Excerpt to read: Begin
This article examines the effect of two recent constitutional decisions that have altered the course of assisted-reproduction policy in Canada: Reference re Assisted Human Reproduction Act (2010) and Pratten v British Columbia (2011). Together, the cases link a socially liberal conception of morality in federalism cases with an interventionist view of the state in Canadian Charter of Rights and Freedoms cases. This could result in a trend toward judicially mandated provincial, as opposed to federal, government action. These cases also provide further evidence of the judicialization of politics in Canada, whereby controversial moral and public-policy issues are increasingly determined in the courtroom.
Excerpt to read: End
Source material: Begin
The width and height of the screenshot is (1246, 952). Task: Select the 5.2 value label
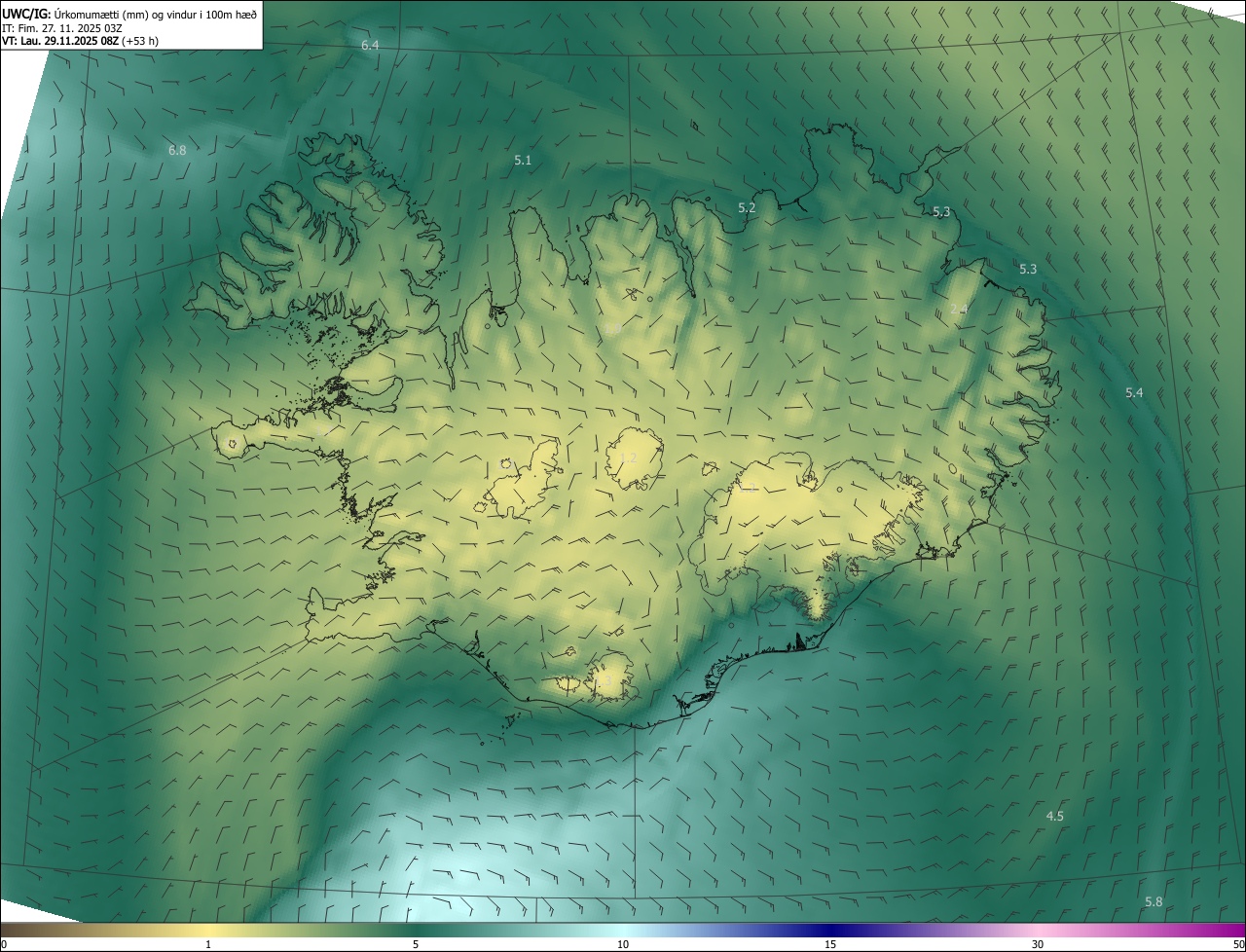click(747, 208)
Source material: End
Source material: Begin
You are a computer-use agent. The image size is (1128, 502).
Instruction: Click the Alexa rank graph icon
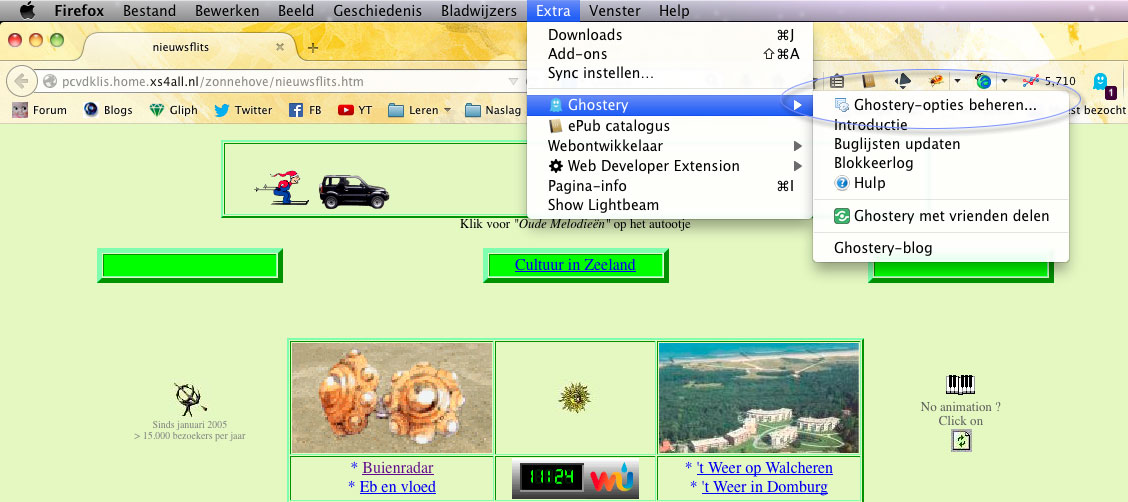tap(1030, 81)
Source material: End
Source material: Begin
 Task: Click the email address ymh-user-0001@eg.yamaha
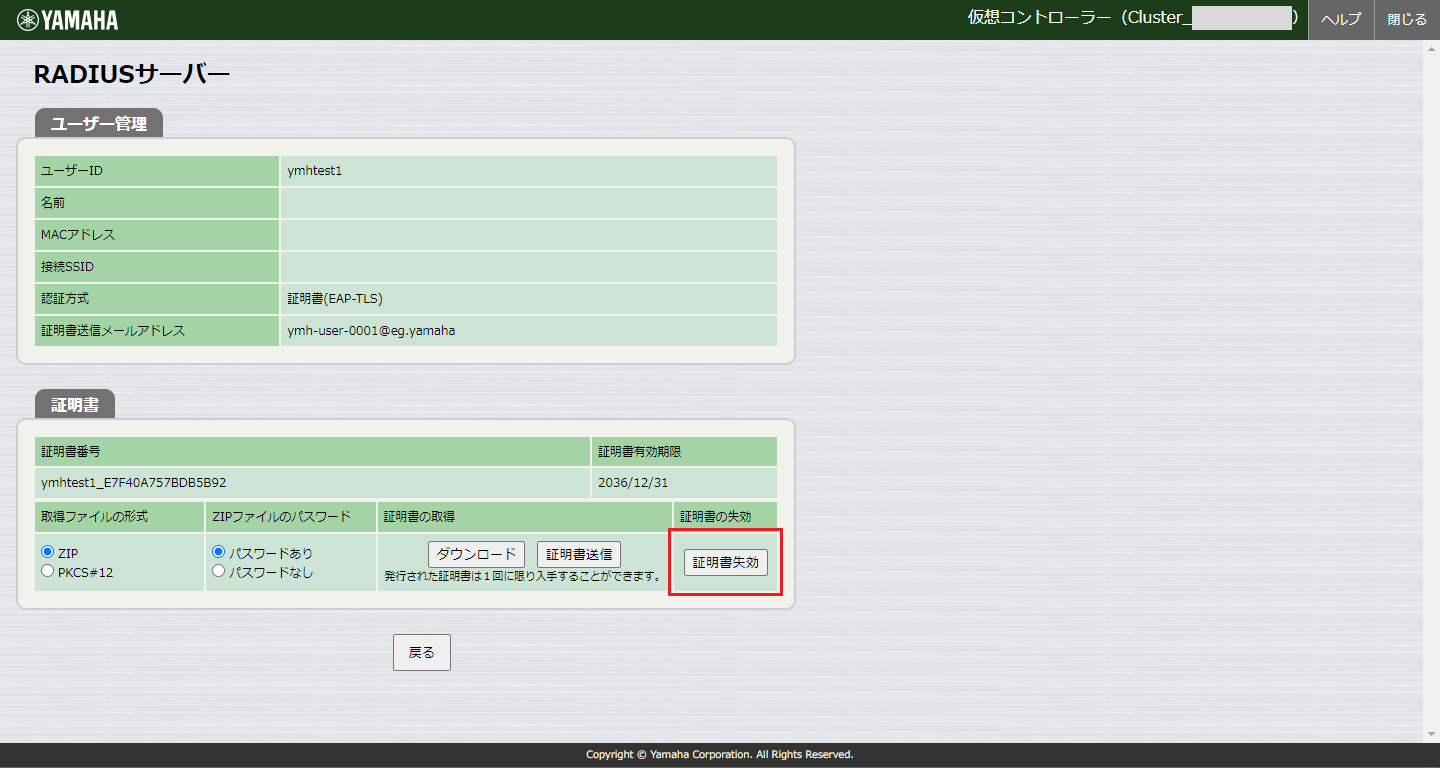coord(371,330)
Source material: End
→ Using the information
1. In the excerpt on assisted-reproduction court cases, rewrite the paragraph that begins "This article examines the effect" as a short bulleted list that keeps its main facts.
2. Duplicate part of the excerpt on assisted-reproduction court cases word for word. Begin at the words "This article examines" and stop after "in the courtroom.".
3. Translate this sentence from the excerpt on assisted-reproduction court cases into Spanish: "This could result in a trend toward judicially mandated provincial, as opposed to federal, government action."

→ Solutions in order
1.
- The article looks at two constitutional decisions that changed assisted-reproduction policy in Canada: Reference re Assisted Human Reproduction Act (2010) and Pratten v British Columbia (2011).
- Together, they combine a socially liberal view of morality in federalism cases with an interventionist view of the state in Charter cases.
- This could lead to a trend toward court-ordered action by provincial rather than federal governments.
- The cases also show the judicialization of politics in Canada, with courts increasingly deciding controversial moral and public-policy issues.

2.
This article examines the effect of two recent constitutional decisions that have altered the course of assisted-reproduction policy in Canada: Reference re Assisted Human Reproduction Act (2010) and Pratten v British Columbia (2011). Together, the cases link a socially liberal conception of morality in federalism cases with an interventionist view of the state in Canadian Charter of Rights and Freedoms cases. This could result in a trend toward judicially mandated provincial, as opposed to federal, government action. These cases also provide further evidence of the judicialization of politics in Canada, whereby controversial moral and public-policy issues are increasingly determined in the courtroom.

3. Esto podría dar lugar a una tendencia hacia una acción gubernamental provincial, y no federal, ordenada por vía judicial.